The customers in a shared hosting environment are partitioned away form each other, so (when everything goes well), they have absolutely no access to each other’s files, and are ideally not even aware of each other.

Shared hosting allows for a high customer-to-hardware density, which makes it a very inexpensive way to run a website — shared hosting is the cheapest form of hosting, and relatively high-quality shared hosting plans can be had for less than $10/month (sometimes less than $5/month, with a good coupon).

The problem with shared hosting is that a limited pool of computer resources is being shared by a large number of customers. This can cause slow-downs and site outages if one or more sites on a shared hosting server gets a lot a of traffic.

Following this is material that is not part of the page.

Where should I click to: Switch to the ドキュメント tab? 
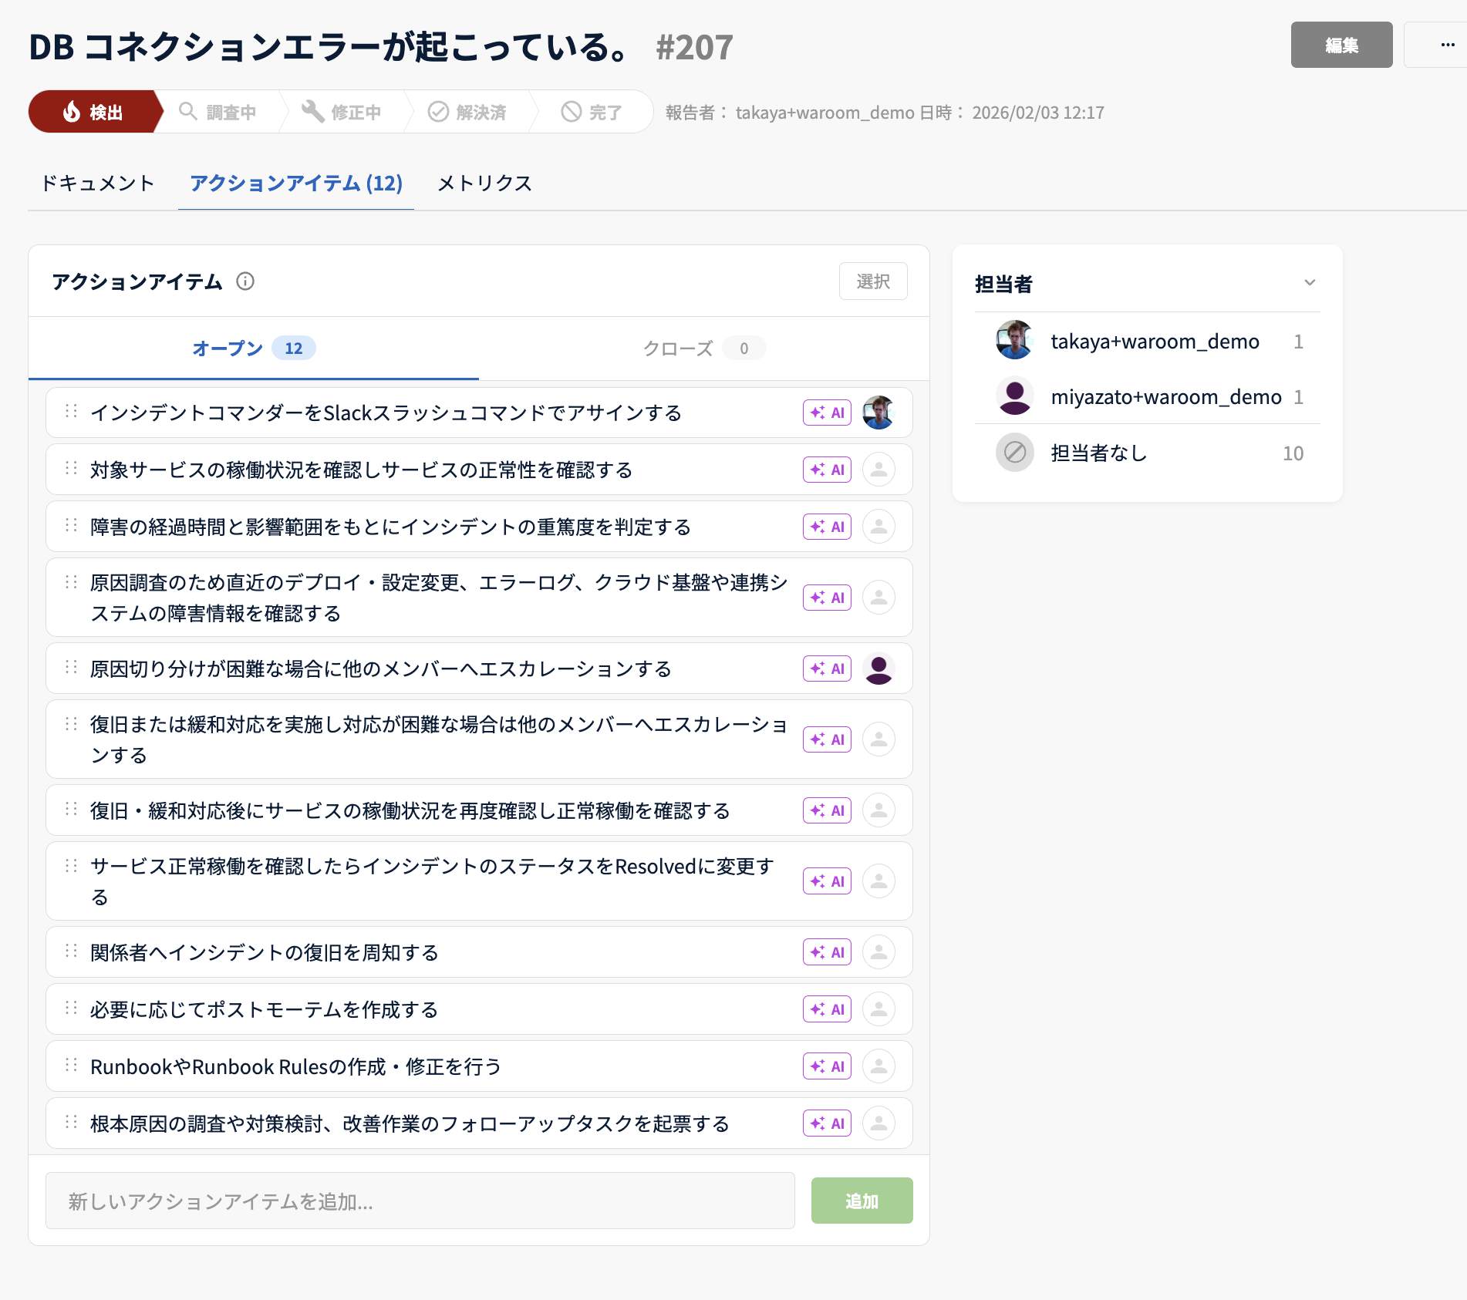pyautogui.click(x=98, y=184)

To prevent this, shared hosting providers usually institute some kind of throttling — even on so-called “unlimited plans.” This usually kicks in if your traffic spikes, which makes shared hosting plans a terrible idea if you are trying to build a highly-scalable, well-trafficked website.

Usually, yes. The question is whether you want to.

If you are launching a more-or-less basic site which will have limited traffic — such as a personal blog, a homepage for a small offline business, or a website for local non-profit organization — then shared hosting is a great way to go. It will provide all the hosting power you need for up to several hundred visitors a day, for a reasonably low cost.

If you need a website that will work with larger traffic numbers — several thousand a day, especially highly engaged visitors on an interactive site (like a store or web app) — then shared hosting is going to be a terrible experience for you. You would be better off, in that case, with a VPS hosting plan.